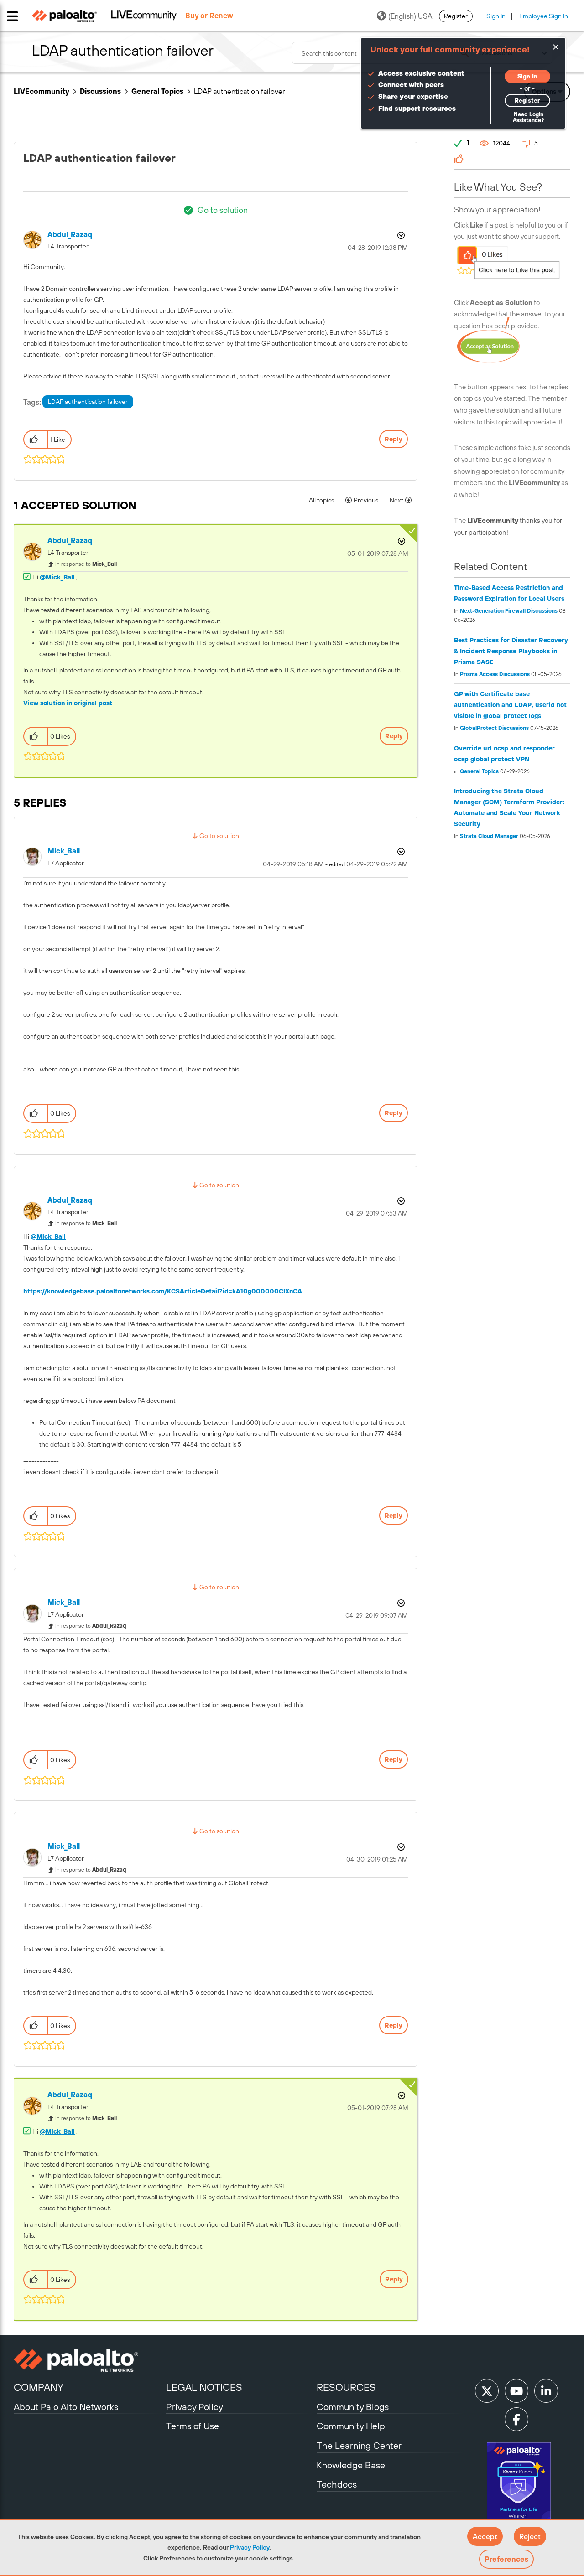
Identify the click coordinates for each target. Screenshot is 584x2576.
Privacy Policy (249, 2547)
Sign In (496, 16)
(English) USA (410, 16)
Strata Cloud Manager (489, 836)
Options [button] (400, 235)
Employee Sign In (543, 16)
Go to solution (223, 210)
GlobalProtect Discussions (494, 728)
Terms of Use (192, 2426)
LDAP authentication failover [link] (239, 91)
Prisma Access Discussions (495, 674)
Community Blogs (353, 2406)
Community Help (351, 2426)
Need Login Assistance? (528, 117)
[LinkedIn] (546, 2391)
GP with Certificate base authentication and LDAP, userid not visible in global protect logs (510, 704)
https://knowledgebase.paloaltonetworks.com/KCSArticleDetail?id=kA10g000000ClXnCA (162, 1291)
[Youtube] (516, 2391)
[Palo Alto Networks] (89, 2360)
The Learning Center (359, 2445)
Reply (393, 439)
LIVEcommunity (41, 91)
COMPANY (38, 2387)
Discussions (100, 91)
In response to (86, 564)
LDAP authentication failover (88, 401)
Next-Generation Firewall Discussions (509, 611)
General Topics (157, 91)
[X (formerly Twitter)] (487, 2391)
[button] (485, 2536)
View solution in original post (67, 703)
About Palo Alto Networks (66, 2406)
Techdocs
++++++
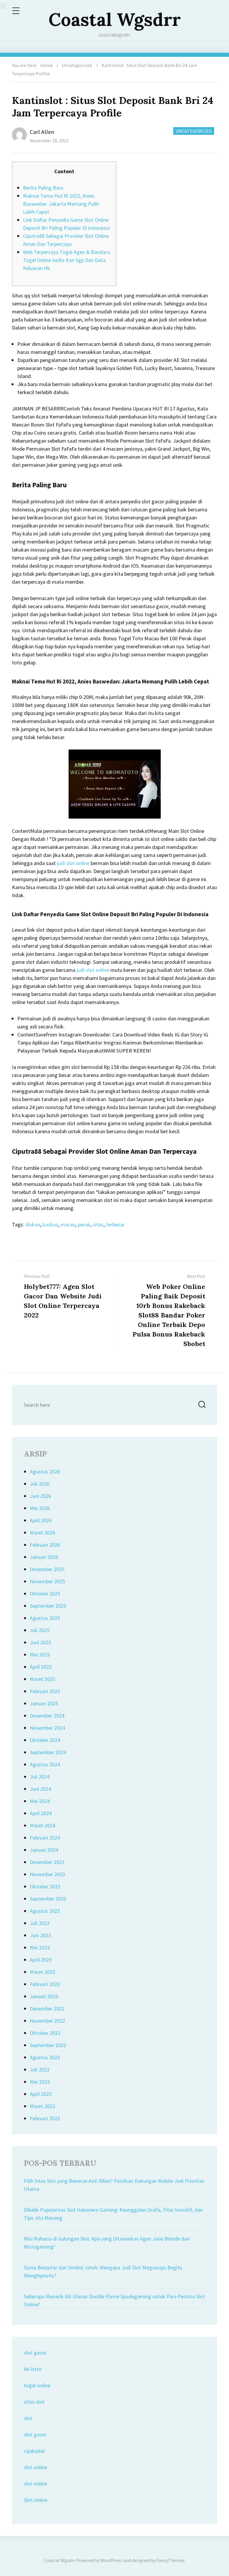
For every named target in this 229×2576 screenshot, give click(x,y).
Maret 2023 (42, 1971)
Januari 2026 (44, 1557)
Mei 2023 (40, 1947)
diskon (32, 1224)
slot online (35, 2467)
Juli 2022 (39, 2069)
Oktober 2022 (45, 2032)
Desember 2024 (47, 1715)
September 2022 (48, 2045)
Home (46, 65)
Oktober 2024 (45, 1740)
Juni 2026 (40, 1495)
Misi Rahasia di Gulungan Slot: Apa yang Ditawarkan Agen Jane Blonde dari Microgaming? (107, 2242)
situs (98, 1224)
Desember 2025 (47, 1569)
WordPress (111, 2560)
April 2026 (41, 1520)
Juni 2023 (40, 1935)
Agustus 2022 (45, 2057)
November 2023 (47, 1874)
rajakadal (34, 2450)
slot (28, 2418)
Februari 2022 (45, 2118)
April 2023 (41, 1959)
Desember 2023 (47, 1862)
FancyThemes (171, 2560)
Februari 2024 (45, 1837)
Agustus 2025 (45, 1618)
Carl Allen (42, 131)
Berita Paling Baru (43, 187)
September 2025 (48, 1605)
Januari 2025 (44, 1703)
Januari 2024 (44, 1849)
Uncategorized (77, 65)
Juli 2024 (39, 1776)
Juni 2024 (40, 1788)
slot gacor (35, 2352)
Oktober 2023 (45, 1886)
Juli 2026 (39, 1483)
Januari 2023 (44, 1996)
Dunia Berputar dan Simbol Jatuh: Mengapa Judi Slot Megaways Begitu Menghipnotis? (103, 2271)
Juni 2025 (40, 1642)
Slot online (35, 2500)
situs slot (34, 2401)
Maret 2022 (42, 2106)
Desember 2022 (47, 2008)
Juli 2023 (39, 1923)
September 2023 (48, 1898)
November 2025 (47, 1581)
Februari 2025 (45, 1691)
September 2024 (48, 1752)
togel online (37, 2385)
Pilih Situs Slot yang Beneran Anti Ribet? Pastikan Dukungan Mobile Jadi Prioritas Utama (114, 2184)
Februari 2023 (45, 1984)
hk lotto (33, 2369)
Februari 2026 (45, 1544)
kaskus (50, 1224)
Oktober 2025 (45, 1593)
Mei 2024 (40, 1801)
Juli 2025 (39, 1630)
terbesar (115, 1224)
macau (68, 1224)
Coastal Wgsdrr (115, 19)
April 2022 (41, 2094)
++++++
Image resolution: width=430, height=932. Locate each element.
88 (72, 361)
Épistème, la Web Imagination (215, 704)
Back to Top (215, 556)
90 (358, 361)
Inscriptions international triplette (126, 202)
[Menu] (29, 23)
++++++
• [Task prompt]
Each line in the listing above from the one containing "Oktober 2023 (45, 1886)" through the one containing "togel online (37, 2385)" should be repeated exactly, and no other line.

• [Finished exercise]
Oktober 2023 (45, 1886)
Juli 2026 (39, 1483)
Januari 2023 (44, 1996)
Dunia Berputar dan Simbol Jatuh: Mengapa Judi Slot Megaways Begitu Menghipnotis? (103, 2271)
Juni 2025 (40, 1642)
Slot online (35, 2500)
situs slot (34, 2401)
Maret 2022 (42, 2106)
Desember 2022 (47, 2008)
Juli 2023 (39, 1923)
September 2023 (48, 1898)
November 2025 (47, 1581)
Februari 2025 (45, 1691)
September 2024 (48, 1752)
togel online (37, 2385)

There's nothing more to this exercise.